An exact copy of the data below is required; return it in full.

Stored entries:
------------------------------------
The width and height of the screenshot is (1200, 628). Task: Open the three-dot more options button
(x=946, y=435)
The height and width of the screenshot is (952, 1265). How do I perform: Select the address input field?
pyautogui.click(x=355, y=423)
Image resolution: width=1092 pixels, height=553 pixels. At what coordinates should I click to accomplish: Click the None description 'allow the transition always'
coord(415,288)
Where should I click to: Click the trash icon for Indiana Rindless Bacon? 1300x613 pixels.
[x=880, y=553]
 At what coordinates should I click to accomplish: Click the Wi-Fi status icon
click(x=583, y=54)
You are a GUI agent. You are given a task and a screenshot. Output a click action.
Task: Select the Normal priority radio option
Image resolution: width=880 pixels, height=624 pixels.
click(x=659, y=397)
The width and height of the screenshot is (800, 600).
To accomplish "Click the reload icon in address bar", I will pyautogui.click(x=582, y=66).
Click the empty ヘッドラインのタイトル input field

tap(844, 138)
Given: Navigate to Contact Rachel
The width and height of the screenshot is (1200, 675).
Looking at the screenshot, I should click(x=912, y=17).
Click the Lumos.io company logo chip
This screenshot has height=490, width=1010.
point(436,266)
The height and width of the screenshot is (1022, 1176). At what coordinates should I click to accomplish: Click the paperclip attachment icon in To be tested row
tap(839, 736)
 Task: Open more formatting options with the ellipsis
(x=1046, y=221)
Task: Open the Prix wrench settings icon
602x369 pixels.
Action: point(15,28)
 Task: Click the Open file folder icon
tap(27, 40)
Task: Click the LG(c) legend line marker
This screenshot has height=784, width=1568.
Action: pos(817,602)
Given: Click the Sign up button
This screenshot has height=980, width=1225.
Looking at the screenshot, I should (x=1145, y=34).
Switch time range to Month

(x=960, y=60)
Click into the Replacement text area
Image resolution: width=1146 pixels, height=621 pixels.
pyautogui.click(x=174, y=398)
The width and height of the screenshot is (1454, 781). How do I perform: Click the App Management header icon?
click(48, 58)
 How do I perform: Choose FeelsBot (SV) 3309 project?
------------------------------------
#### Answer for this exercise:
The width and height of the screenshot is (1200, 628). Task: Open the three-dot more options button
(x=946, y=435)
The height and width of the screenshot is (952, 1265). How do I perform: Select the address input field?
pyautogui.click(x=355, y=423)
Image resolution: width=1092 pixels, height=553 pixels. At what coordinates should I click to accomplish: Click the None description 'allow the transition always'
coord(415,288)
Where should I click to: Click the trash icon for Indiana Rindless Bacon? 1300x613 pixels.
[x=880, y=553]
 At what coordinates should I click to accomplish: Click the Wi-Fi status icon
click(x=583, y=54)
You are a GUI agent. You are given a task and a screenshot. Output a click action.
Task: Select the Normal priority radio option
Image resolution: width=880 pixels, height=624 pixels.
click(x=659, y=397)
The width and height of the screenshot is (800, 600).
To accomplish "Click the reload icon in address bar", I will pyautogui.click(x=582, y=66).
Click the empty ヘッドラインのタイトル input field

tap(844, 138)
Given: Navigate to Contact Rachel
The width and height of the screenshot is (1200, 675).
Looking at the screenshot, I should click(x=912, y=17).
Click the Lumos.io company logo chip
This screenshot has height=490, width=1010.
point(436,266)
The height and width of the screenshot is (1022, 1176). At what coordinates should I click to accomplish: Click the paperclip attachment icon in To be tested row
tap(839, 736)
 Task: Open more formatting options with the ellipsis
(x=1046, y=221)
Task: Open the Prix wrench settings icon
602x369 pixels.
Action: point(15,28)
 Task: Click the Open file folder icon
tap(27, 40)
Task: Click the LG(c) legend line marker
This screenshot has height=784, width=1568.
Action: pos(817,602)
Given: Click the Sign up button
This screenshot has height=980, width=1225.
Looking at the screenshot, I should (x=1145, y=34).
Switch time range to Month

(x=960, y=60)
Click into the Replacement text area
Image resolution: width=1146 pixels, height=621 pixels.
pyautogui.click(x=174, y=398)
The width and height of the screenshot is (1454, 781). How do I perform: Click the App Management header icon?
click(48, 58)
 How do I perform: Choose FeelsBot (SV) 3309 project?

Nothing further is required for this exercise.